** Opening Records to use block **

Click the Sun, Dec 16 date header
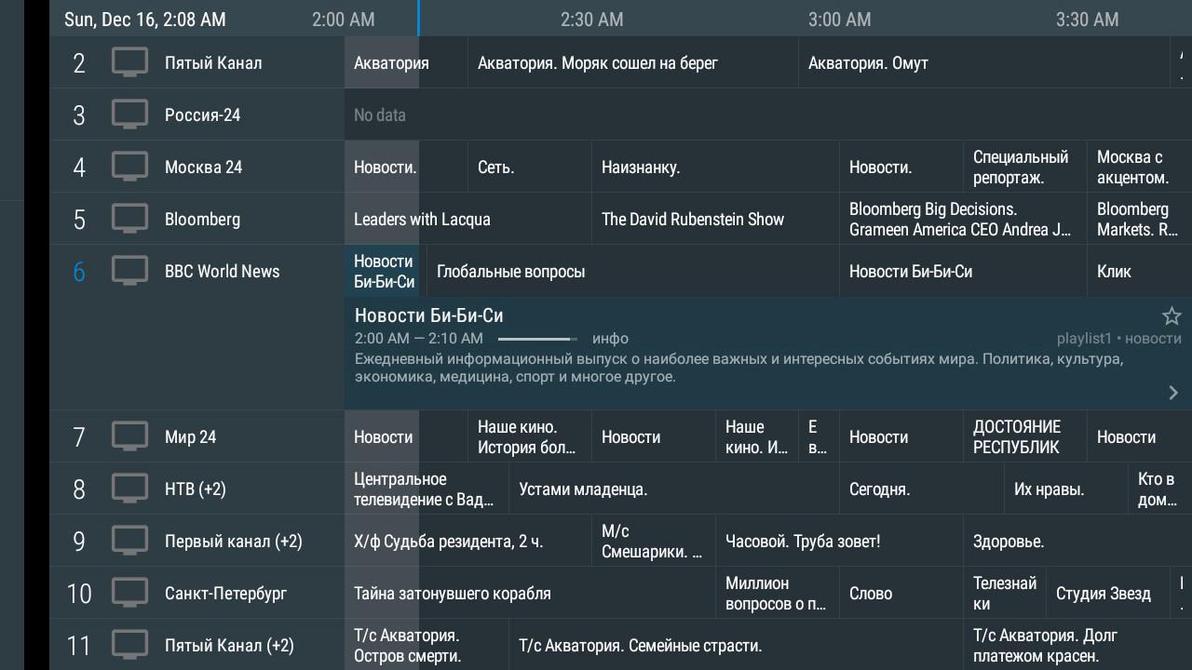 point(144,19)
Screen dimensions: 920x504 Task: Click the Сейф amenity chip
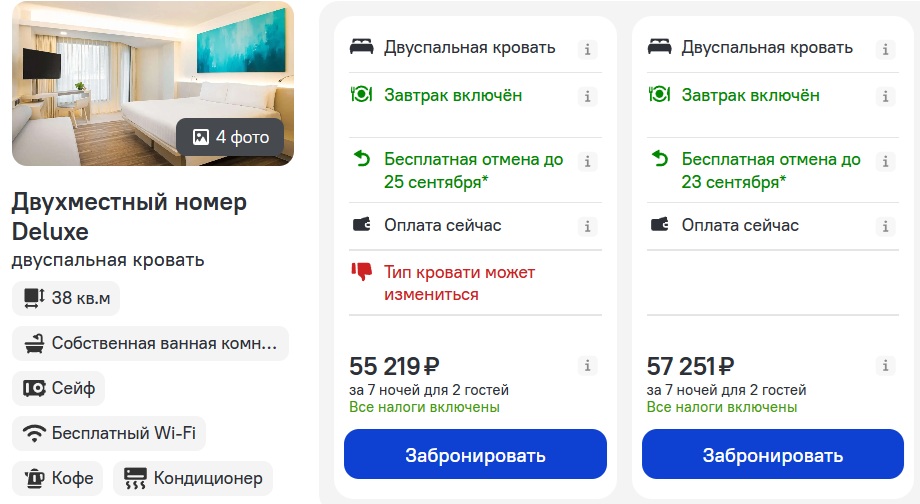pos(59,388)
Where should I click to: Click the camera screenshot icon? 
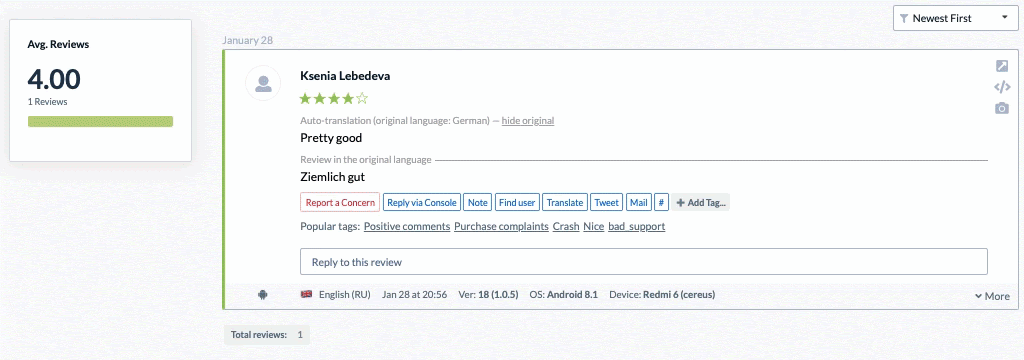pos(1002,108)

** Closing Records to use block **

▶ **Exercise prompt**: When you reproduce the entries above, keep every word exactly and leave out each picture.

▶ **Solution**:
Click the Sun, Dec 16 date header
 point(144,19)
Screen dimensions: 920x504 Task: Click the Сейф amenity chip
pos(59,388)
Where should I click to: Click the camera screenshot icon? 
pos(1002,108)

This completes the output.